Burundi: une Mission consultative de femmes leaders de la région des Grands Lacs attendue dans le pays

Bujumbura, Burundi (PANA) - Une «Mission conjointe de solidarité des membres du comité consultatif de la plate-forme des femmes de l’Accord-cadre pour la République démocratique du Congo et la région des Grands Lacs» effectuera une visite d’information sur la situation au Burundi du 9 au 12 août, indique un communiqué parvenu, mercredi, à la PANA, du bureau de l’Envoyé spécial du Secrétaire général des Nations Unies à Bujumbura.

La mission sera menée, en coopération avec le réseau «FemWise» de l’Union africaine (UA), le Forum des femmes de la Conférence internationale pour la région des Grands Lacs (CIRGL) et de ONU-Femmes, précise le communiqué.

Feront partie de la délégation, Mme Speciosa Wandira Kazibwe, ancienne vice-présidente de l’Ouganda, co-présidente de FemWise Africa et Membre du Panel des Sages de l'UA , l'ambassadeur Liberata Mulamula, ancienne Secrétaire exécutive de la CIRGL et chercheur invité et Directeur associé de l'Institut d'études africaines de l'Elliott School of International Affairs de l'Université George Washington et Dr. Attiat Halleem, Présidente du Forum régional des femmes de la CIRGL, basée à Khartoum, au Soudan, selon la même source.

Le Burundi tente difficilement de tourner la page de la violente crise électorale de 2015 et la délégation de haut niveau compte recommander « un processus de médiation renforcé pour instaurer un dialogue juste et inclusif faisant pleinement participer les femmes et promouvant les priorités concernant les femmes et la paix et la sécurité».

Le communiqué rappelle la genèse de l’initiative des ces femmes leaders dans la région des Grands Lacs qui remonte à la signature de l’Accord-cadre pour la paix, la sécurité et la coopération pour la RDC, le 24 février 2013 à Addis-Abeba, en Ethiopie et l’adoption de la Résolution 2389 (2017) du Conseil de sécurité sur la RDC.

De nouvelles perspectives ont été ouvertes depuis dans la résolution des conflits auxquels la région des Grands Lacs se trouve confrontée, à travers une approche concertée et intégrée entre les Nations Unies, l’Union africaine (UA) et des organes régionaux, dont la Conférence internationale sur la région des Grands Lacs (CIRGL) et la Communauté de développement de l'Afrique australe (SADC).
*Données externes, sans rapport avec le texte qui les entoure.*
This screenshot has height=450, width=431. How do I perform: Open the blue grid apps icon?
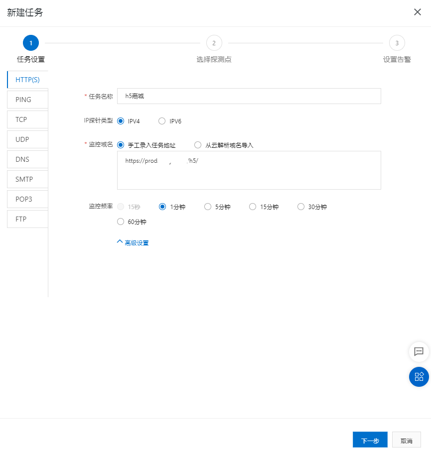(419, 376)
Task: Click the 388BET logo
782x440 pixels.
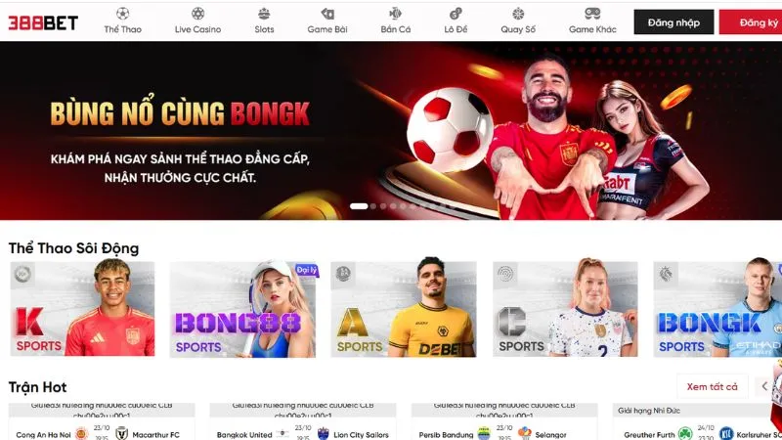Action: tap(43, 22)
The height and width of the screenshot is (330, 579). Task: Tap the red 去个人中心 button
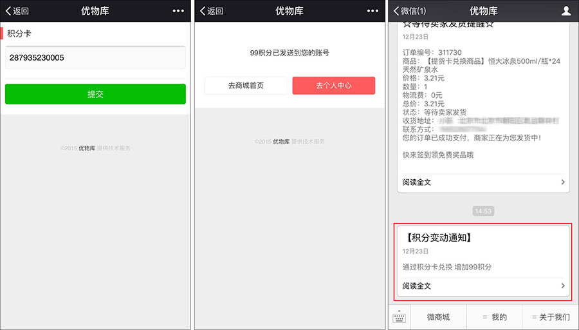pos(333,86)
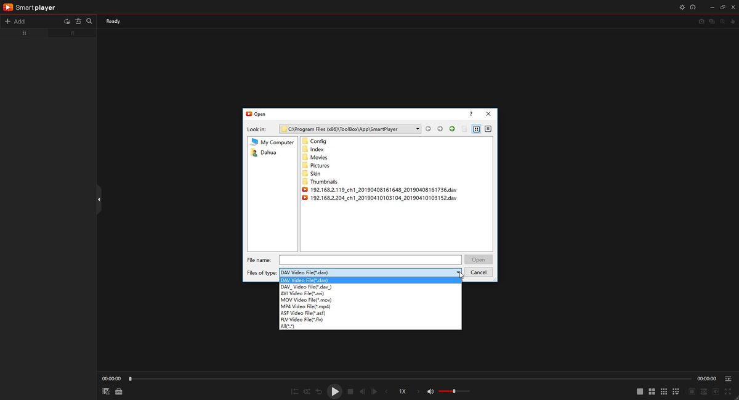739x400 pixels.
Task: Click the Play button in the playback bar
Action: (334, 391)
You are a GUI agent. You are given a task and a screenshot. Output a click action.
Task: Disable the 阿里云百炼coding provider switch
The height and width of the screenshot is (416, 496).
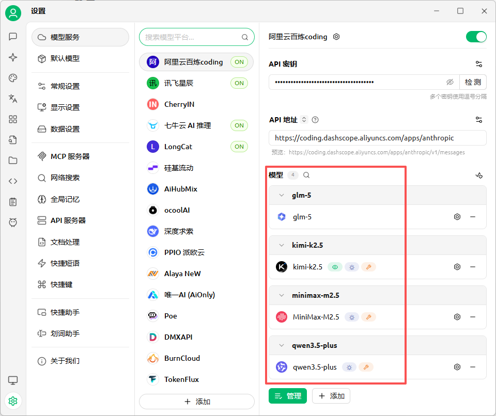click(x=476, y=37)
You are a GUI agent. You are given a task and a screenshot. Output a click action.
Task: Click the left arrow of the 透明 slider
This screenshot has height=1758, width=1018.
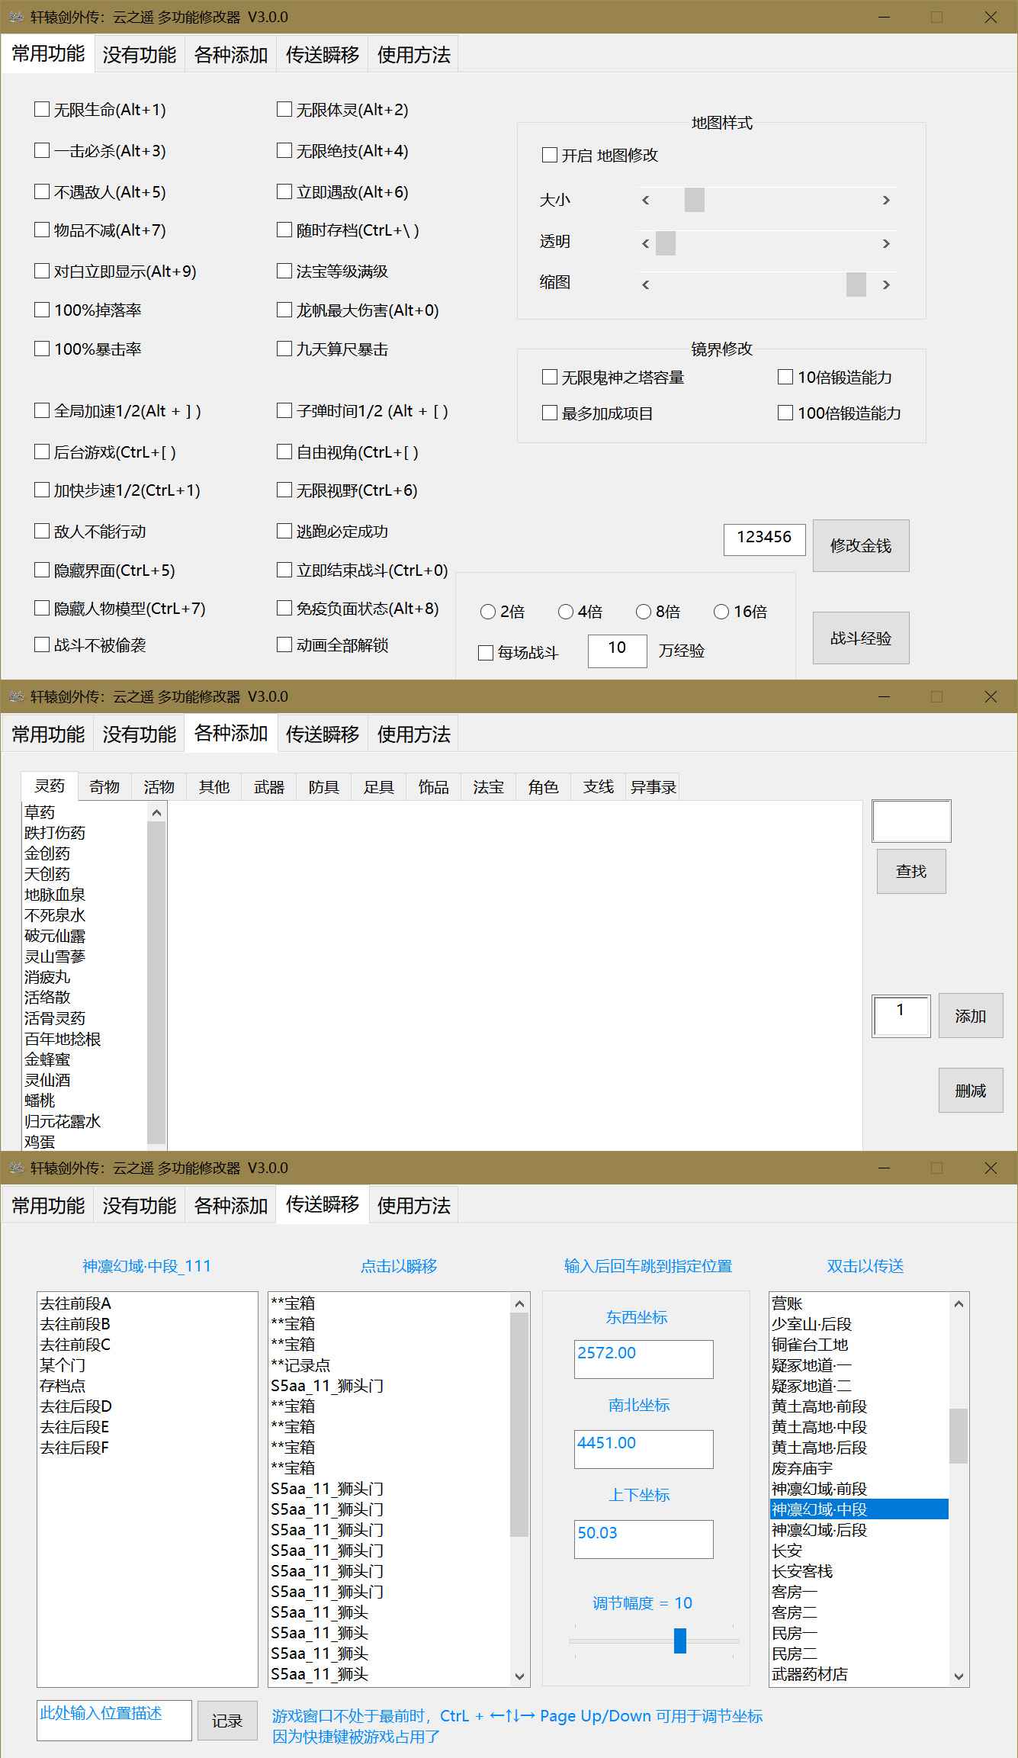point(646,244)
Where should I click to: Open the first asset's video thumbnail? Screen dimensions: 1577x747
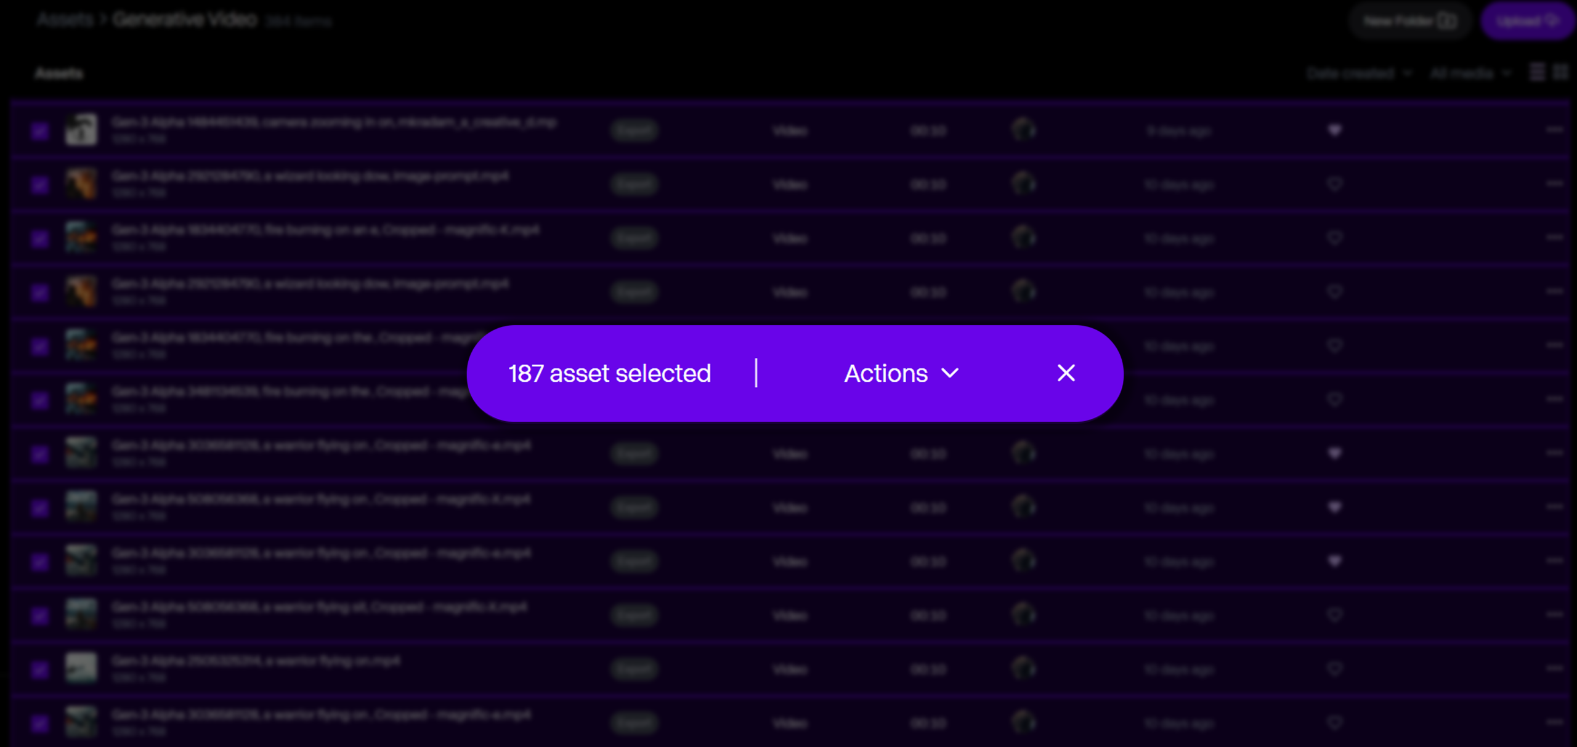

«Des progrès, quoique limités, ont été accomplis dans la réalisation des objectifs énoncés dans le Pacte sur la sécurité, la stabilité et le développement dans la région des Grands Lacs, ainsi que dans la mise en œuvre de l’Accord-cadre», poursuit le communiqué.

«Toutefois, des problèmes persistent, continuant de faire obstacle au déroulement pacifique des processus politiques et à l’instauration de la sécurité et d’une paix durable dans la région», lit-on encore.

Dans ce contexte, «les femmes sont les plus touchées, car les crises socio-politiques les maintiennent dans un état permanent de vulnérabilité».

En juillet 2016 encore, « la Plate-forme des femmes de l’Accord-cadre s’est réunie à Goma, RDC et a défini des moyens de renforcer le rôle des femmes dans les efforts de paix et de sécurité dans la région».

Dans la "Déclaration de Goma", la Plate-forme a « prié l’Envoyé spécial du Secrétaire général des Nations Unies pour la région des Grands Lacs d’organiser une mission conjointe du Comité consultatif dans les pays touchés par des conflits».

Le Comité consultatif de la Plate-forme, réuni à Nairobi, Kenya, le 22 février 2018, a également décidé d’effectuer de telles visites en 2018 au Burundi, en République centrafricaine, en RDC et au Soudan du Sud, conclut le communiqué.

On rappelle que les 12 pays membres de la CIRGL sont l’Angola, le Burundi, la République centrafricaine, la République du Congo, la République Démocratique du Congo, le Kenya, l’Ouganda, le Rwanda, le Soudan, le Soudan du Sud, la Tanzanie et la Zambie.

La CIRGL a été pensée suite aux nombreux conflits politiques qui ont marqué la région des Grands Lacs africains dont le plus marquant fut le génocide rwandais de 1994 qui occasionna plus de 800.000 victimes et renforça l’instabilité politique en République Démocratique du Congo.